La fin d’année s’annonce encore plus difficile. L’Etat, après plusieurs mois d’un déficit qui, contrairement aux chiffres avancés, pourrait bien dépasser les 200 milliards, aura du mal à boucler son prochain budget. Les bailleurs naturels, qui sont venus au secours de l’Etat au milieu de l’année, ont décidé de punir Abdoulaye Wade pour ses extravagances. Ils ne comprennent pas qu’un gouvernement aussi indigent brade ses terres et consacre les milliards qu’il va emprunter pour son développement à des « monuments ». Mais surtout, ils ne comprennent pas qu’après quatre années de folie avec l’Anoci, Abdoulaye Wade fasse de son fils le percepteur principal de tous les financements étrangers.
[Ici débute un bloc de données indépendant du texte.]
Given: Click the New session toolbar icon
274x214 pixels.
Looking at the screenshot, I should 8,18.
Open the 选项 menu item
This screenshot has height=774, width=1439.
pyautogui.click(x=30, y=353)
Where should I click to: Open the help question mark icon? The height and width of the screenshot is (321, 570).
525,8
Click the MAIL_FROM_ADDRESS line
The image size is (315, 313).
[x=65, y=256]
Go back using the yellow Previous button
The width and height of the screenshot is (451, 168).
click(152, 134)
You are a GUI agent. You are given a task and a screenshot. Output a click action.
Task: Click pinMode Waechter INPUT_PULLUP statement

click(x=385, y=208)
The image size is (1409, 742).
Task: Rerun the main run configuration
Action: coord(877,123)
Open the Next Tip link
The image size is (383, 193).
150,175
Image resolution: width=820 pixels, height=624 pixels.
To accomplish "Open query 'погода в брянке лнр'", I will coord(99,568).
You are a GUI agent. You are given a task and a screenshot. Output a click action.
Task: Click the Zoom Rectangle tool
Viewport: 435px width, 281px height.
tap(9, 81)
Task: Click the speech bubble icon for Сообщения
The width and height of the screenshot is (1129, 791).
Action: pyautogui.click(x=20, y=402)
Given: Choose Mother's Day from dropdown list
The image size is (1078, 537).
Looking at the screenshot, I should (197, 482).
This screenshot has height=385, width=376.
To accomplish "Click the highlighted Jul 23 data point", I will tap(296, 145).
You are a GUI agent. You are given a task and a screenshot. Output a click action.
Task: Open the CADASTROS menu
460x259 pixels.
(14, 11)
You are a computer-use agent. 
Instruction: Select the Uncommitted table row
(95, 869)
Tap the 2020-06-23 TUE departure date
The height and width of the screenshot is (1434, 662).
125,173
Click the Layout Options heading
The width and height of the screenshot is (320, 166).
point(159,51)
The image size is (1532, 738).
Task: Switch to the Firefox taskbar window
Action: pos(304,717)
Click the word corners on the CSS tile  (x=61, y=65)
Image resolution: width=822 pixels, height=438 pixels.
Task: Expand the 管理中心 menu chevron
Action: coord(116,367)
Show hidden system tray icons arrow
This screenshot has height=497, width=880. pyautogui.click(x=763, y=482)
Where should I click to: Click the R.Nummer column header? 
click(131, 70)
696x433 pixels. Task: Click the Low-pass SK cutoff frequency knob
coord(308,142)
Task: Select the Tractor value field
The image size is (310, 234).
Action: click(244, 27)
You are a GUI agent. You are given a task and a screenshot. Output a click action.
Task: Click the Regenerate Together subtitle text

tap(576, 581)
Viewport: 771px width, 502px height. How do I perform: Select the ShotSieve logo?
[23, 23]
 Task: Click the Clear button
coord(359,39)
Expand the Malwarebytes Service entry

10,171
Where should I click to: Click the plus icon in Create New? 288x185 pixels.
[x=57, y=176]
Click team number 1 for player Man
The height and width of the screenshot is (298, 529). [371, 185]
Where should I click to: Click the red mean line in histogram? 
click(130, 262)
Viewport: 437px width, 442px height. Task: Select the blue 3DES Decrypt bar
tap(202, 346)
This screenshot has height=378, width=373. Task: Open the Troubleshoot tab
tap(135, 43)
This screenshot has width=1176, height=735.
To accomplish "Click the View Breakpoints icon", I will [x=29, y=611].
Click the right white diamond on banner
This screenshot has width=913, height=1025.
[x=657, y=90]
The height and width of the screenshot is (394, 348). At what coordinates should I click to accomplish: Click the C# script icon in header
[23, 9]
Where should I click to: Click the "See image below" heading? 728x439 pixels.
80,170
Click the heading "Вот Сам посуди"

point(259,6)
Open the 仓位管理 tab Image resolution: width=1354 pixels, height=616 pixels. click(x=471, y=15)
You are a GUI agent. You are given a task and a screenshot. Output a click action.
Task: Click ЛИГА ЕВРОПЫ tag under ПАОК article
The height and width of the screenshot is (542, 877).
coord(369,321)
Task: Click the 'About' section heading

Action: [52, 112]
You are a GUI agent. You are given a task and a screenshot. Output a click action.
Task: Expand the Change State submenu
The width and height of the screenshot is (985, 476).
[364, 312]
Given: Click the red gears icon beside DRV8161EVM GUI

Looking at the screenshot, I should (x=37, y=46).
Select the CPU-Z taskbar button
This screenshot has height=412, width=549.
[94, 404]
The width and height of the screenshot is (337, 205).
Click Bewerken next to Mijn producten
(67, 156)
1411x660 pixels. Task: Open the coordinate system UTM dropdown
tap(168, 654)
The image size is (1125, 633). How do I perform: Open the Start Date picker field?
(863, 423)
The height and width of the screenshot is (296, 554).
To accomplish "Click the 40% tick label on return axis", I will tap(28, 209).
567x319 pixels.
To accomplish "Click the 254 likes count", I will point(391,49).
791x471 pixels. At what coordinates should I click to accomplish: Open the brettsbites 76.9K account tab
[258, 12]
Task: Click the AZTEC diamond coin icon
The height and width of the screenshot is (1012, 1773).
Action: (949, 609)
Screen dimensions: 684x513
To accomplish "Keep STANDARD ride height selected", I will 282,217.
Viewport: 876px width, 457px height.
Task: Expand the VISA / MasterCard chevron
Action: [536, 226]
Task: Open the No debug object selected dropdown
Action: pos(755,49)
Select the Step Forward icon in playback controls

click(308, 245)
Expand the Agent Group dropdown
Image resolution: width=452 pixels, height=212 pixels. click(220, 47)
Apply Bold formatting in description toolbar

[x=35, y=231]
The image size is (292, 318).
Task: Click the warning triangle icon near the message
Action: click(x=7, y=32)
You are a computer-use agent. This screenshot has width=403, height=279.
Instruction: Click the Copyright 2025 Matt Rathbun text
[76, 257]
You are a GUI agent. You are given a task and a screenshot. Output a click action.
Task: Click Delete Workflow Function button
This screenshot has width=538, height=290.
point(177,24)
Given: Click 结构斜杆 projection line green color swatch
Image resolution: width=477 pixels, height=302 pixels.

Il en a dessaisi le ministre des Finances pour des raisons qui n’ont convaincu personne. Depuis son élection, le chef de l’Etat n’a aligné que des contre-performances, aidé de son fils et bientôt de sa fille. Pour nous montrer justes, mettons à son actif quelques prouesses. Comme réussir à retourner les accusations du meurtre de Me Babacar Sèye contre ses accusateurs. Le résultat est qu’en engageant la prédation de notre Economie pour enrichir ses ouailles, Abdoulaye Wade a disloqué ce que nous avions de plus cher, notre République. La Justice n’y a jamais été indépendante, mais elle n’y a jamais été soumise. L’Assemblée nationale n’y a jamais été libérée, mais elle n’y a jamais été humiliée. Il avait les moyens de laisser sur une de ces pages, sa petite marque. Mais dès qu’il s’agit d’argent, son vieil esprit voyou s’illumine sans effort.